En tiempos del Antiguo Testamento no existían escuelas para los niños de la gente común y sencilla. Sus padres debían enseñarles las ocupaciones corrientes, y también explicarles la Ley y los festivales religiosos. En tiempos de Jesús la educación de las niñas estaba enteramente en manos de su madre, pero cada varón asistía a la escuela de la Sinagoga a partir de los seis años.
El Antiguo Testamento era su único libro de texto mientras aprendían la historia, geografía y literatura, así como la Ley de su pueblo. Si el niño era lo suficientemente inteligente y contaba con los medios necesarios, podía enviársele a Jerusalén a sentarse a los pies de algún rabino famoso para asimilar su enseñanza.

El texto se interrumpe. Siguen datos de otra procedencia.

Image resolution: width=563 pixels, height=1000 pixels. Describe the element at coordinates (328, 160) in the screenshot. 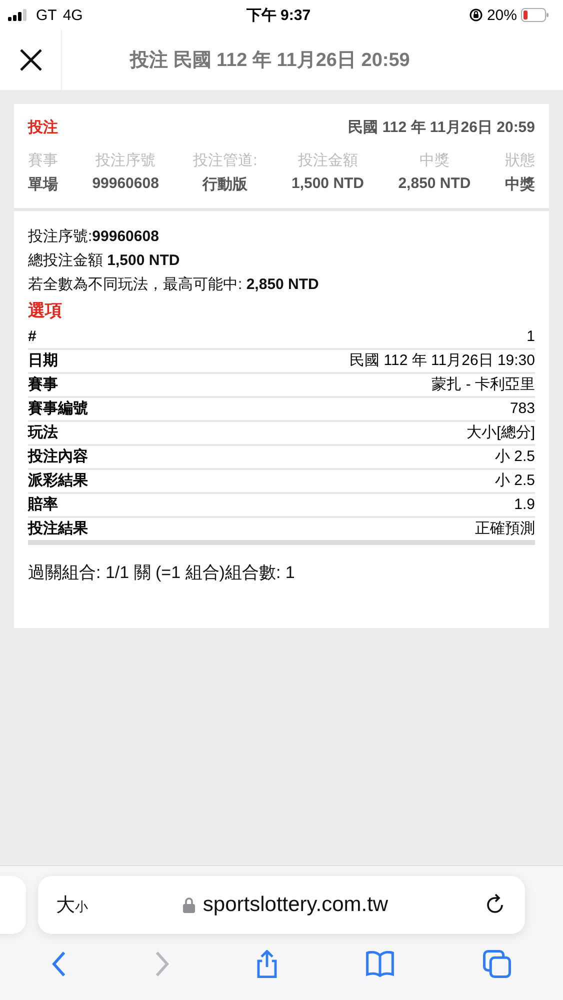

I see `column-label: 投注金額` at that location.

Además del conocimiento de la Ley, el niño judío debía aprender algún oficio. Tanto esto como el significado de las fiestas era tarea de su padre. Cuando el muchacho cumplía los trece años llegaba a su Bar Mitzvah, o sea que pasaba a ser un hijo de la Ley, y a efectos religiosos era considerado ya un hombre. Reunía las condiciones necesarias para ser incluido en el Minyau, el grupo mínimo de diez hombres imprescindibles para celebrar la asamblea en una Sinagoga. Al siguiente sábado el muchacho leía una porción de la Ley en hebreo y recibía la bendición del rabino principal.
En aquella época no existía en Israel una marcada separación entre la ley civil y la religiosa. Los sacerdotes levitas y los ancianos cumplían el mismo propósito y participaban
en la administración de la justicia. En la puerta de la ciudad o del pueblo se ventilaban los procesos legales y se juzgaban los casos.
La Corte Suprema en tiempos neotestamentarios era el Sanedrín. Este cuerpo de 70 hombres se reunía en el Templo. Las autoridades romanas les permitían emitir la sentencia sobre cualquier tema bajo la ley judaica, menos la pena de muerte ni en aquellos casos regidos exclusivamente por la ley romana. Las querellas locales las resolvían siempre los ancianos en la puerta de la aldea, tal como se indicó anteriormente.